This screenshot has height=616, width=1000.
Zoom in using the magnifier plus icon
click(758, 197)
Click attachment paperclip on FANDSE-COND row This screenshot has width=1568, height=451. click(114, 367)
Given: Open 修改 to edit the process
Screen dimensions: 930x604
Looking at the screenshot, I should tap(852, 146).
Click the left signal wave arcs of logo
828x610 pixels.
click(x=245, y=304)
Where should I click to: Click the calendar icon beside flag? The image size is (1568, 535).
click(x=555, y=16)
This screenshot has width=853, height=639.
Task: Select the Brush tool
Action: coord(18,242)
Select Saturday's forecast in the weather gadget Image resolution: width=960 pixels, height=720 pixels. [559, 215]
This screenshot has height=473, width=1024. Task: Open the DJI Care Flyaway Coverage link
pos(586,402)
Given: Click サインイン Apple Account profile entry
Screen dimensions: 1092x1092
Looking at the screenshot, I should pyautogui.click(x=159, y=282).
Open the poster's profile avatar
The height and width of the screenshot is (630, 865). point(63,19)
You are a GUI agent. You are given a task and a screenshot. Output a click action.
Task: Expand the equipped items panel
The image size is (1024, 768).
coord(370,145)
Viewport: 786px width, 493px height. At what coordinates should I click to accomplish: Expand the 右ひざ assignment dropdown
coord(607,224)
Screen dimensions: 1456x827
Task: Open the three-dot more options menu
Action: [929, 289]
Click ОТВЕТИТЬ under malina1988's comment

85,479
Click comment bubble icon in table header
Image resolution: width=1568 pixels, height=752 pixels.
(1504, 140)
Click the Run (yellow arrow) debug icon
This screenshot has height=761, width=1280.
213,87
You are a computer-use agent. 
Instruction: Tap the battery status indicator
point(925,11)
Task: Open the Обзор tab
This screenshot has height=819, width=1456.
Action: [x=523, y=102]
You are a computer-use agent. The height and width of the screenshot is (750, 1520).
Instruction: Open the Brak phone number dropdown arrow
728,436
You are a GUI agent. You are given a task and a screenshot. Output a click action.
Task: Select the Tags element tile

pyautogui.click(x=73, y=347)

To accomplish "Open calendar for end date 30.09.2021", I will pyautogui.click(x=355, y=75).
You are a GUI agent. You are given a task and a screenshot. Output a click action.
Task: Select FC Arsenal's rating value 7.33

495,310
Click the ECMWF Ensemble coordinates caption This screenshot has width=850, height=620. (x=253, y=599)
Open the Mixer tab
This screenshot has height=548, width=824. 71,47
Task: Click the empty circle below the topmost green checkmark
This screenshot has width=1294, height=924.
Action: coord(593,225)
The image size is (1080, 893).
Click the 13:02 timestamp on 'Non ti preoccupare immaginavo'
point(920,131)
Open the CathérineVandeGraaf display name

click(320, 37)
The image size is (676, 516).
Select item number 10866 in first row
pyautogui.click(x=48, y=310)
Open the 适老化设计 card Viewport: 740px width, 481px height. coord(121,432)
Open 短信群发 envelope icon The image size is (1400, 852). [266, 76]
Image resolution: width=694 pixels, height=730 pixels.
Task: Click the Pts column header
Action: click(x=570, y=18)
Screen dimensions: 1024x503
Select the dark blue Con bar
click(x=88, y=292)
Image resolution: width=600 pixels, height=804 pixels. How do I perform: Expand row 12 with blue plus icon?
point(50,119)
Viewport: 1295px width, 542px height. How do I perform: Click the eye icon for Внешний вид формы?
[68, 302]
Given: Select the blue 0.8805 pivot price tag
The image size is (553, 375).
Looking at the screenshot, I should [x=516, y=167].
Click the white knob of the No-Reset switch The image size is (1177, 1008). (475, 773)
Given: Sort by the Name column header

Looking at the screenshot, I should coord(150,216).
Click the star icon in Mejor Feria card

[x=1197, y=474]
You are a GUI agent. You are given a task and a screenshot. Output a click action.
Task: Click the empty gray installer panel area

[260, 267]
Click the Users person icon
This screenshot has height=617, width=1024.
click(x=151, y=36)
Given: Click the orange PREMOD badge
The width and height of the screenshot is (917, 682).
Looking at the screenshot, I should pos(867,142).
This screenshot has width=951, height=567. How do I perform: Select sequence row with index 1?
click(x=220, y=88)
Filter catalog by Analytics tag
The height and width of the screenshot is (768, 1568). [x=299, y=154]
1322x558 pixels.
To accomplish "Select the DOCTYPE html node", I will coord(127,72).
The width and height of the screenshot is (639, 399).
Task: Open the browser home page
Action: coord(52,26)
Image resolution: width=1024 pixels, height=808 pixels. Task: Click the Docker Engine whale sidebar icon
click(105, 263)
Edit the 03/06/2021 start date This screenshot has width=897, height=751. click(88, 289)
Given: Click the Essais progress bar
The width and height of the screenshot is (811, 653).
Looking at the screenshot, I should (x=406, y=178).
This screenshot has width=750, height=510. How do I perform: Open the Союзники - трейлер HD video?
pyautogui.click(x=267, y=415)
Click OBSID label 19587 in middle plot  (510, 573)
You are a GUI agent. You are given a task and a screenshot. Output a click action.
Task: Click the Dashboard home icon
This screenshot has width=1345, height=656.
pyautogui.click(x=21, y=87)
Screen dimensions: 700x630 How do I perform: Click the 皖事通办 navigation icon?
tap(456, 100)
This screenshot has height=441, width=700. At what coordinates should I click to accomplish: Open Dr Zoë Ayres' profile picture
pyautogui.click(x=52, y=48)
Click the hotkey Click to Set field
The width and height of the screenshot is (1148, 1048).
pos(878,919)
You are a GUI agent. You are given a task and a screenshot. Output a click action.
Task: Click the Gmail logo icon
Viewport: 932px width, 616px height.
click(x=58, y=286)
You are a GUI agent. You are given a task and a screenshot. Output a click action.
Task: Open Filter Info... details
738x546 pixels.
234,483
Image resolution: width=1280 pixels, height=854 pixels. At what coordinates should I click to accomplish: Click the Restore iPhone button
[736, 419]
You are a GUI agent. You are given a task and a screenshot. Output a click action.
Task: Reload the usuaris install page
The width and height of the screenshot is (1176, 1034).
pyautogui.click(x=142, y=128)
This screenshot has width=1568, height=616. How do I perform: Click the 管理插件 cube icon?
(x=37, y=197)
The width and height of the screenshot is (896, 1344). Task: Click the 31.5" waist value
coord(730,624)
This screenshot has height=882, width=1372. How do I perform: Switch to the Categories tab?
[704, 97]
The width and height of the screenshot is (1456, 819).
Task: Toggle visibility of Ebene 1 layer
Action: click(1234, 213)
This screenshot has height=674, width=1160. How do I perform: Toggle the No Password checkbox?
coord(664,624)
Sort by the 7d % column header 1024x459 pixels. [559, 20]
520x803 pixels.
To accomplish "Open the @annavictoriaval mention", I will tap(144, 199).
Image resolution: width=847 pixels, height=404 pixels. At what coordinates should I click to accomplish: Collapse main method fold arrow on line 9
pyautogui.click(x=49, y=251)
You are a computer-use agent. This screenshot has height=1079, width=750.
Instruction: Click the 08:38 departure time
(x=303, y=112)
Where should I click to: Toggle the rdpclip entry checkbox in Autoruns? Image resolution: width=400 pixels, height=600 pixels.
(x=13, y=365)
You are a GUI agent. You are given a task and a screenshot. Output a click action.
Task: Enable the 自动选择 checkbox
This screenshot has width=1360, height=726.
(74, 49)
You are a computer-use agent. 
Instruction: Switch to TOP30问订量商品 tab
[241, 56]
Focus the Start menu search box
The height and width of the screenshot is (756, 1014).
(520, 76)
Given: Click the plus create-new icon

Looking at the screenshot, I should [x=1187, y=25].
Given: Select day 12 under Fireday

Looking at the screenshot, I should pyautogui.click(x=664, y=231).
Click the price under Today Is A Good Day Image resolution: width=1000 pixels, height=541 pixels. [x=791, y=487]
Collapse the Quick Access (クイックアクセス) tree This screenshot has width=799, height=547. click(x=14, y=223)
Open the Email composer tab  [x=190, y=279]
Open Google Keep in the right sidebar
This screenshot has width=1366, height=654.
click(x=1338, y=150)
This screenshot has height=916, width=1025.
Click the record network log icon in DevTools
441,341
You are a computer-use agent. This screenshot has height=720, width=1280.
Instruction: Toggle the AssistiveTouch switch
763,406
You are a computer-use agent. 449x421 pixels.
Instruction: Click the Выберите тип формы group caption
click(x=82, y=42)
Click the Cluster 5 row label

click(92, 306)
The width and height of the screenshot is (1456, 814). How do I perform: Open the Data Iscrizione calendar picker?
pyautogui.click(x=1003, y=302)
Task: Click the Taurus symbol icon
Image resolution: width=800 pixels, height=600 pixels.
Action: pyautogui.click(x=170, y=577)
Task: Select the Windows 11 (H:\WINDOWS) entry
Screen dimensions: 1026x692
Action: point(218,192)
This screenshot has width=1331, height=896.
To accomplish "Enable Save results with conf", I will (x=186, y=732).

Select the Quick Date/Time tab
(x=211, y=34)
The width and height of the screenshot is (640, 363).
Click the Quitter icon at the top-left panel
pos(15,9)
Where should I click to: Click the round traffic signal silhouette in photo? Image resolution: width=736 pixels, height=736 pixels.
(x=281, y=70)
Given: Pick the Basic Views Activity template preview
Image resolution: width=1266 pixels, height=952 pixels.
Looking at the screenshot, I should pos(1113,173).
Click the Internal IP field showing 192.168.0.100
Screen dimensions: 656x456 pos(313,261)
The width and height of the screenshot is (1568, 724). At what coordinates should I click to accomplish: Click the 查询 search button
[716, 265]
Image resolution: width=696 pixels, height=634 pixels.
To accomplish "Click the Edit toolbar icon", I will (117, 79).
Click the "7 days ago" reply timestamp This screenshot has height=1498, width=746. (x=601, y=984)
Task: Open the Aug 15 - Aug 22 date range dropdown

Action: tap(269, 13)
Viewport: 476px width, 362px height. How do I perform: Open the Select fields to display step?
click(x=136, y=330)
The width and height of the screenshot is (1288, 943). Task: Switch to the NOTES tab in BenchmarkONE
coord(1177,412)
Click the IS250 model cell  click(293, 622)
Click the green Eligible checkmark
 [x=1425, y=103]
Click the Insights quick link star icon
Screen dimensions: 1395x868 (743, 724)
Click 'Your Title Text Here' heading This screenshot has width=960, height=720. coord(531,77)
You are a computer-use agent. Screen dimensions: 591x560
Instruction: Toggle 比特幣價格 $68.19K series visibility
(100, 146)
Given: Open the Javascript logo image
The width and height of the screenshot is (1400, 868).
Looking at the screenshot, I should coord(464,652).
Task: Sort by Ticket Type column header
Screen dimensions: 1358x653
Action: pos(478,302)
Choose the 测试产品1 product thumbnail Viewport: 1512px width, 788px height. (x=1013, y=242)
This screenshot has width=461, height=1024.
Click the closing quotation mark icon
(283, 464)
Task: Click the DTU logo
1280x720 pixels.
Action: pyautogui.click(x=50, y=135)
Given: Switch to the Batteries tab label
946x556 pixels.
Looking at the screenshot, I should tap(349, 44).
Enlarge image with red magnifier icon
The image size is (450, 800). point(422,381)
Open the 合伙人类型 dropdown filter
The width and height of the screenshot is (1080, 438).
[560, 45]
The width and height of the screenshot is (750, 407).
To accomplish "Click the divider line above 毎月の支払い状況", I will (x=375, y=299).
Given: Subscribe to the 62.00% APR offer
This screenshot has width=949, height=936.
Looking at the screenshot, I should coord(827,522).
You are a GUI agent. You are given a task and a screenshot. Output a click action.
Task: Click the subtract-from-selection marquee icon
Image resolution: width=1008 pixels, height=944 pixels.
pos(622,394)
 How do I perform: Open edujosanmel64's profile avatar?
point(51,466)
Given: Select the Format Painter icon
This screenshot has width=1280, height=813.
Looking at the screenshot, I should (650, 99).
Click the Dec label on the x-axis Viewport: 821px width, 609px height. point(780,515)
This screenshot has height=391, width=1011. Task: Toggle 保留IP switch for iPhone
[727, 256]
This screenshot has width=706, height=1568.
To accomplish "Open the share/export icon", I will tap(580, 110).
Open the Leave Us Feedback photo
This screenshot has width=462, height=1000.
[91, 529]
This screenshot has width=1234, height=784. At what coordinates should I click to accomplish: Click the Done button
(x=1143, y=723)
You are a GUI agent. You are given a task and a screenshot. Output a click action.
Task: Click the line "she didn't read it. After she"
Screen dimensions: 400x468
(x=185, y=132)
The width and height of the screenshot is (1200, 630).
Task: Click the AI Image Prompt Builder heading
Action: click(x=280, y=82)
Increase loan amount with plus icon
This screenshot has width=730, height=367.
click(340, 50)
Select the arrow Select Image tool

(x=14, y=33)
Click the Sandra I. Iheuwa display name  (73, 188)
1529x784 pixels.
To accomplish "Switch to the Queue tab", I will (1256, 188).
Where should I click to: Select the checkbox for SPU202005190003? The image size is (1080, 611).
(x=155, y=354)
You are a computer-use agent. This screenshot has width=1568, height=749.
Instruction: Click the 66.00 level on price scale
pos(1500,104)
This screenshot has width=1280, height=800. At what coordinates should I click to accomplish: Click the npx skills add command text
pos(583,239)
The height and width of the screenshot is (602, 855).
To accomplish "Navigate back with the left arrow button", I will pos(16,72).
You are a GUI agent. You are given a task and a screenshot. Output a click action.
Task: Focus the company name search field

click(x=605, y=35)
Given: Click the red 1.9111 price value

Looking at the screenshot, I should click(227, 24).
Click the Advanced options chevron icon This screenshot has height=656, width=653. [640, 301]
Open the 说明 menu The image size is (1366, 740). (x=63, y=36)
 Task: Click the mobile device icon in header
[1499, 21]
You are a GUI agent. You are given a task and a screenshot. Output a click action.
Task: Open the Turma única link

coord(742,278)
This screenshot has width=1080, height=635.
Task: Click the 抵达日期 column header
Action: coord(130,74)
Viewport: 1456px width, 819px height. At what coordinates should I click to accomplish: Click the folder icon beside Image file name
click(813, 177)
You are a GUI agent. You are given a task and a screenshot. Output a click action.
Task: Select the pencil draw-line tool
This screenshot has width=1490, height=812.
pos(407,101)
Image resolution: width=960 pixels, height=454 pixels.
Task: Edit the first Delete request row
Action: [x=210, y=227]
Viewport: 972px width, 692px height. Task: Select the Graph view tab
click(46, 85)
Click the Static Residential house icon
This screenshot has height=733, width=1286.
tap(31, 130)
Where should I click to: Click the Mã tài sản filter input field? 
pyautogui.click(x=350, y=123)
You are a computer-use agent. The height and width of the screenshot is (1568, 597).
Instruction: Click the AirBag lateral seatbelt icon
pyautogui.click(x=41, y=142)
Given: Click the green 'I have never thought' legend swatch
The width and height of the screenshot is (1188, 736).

» **TASK INSTRUCTIONS**: Return only the lines between the one holding "This screenshot has width=1280, height=813." and the one holding "Click the Sandra", inclusive, exactly as they appear above.

» **YOUR RESPONSE**:
This screenshot has width=1280, height=813.
Looking at the screenshot, I should (650, 99).
Click the Dec label on the x-axis Viewport: 821px width, 609px height. point(780,515)
This screenshot has height=391, width=1011. Task: Toggle 保留IP switch for iPhone
[727, 256]
This screenshot has width=706, height=1568.
To accomplish "Open the share/export icon", I will tap(580, 110).
Open the Leave Us Feedback photo
This screenshot has width=462, height=1000.
[91, 529]
This screenshot has width=1234, height=784. At what coordinates should I click to accomplish: Click the Done button
(x=1143, y=723)
You are a GUI agent. You are given a task and a screenshot. Output a click action.
Task: Click the line "she didn't read it. After she"
Screen dimensions: 400x468
(x=185, y=132)
The width and height of the screenshot is (1200, 630).
Task: Click the AI Image Prompt Builder heading
Action: click(x=280, y=82)
Increase loan amount with plus icon
This screenshot has width=730, height=367.
click(340, 50)
Select the arrow Select Image tool

(x=14, y=33)
Click the Sandra I. Iheuwa display name  (73, 188)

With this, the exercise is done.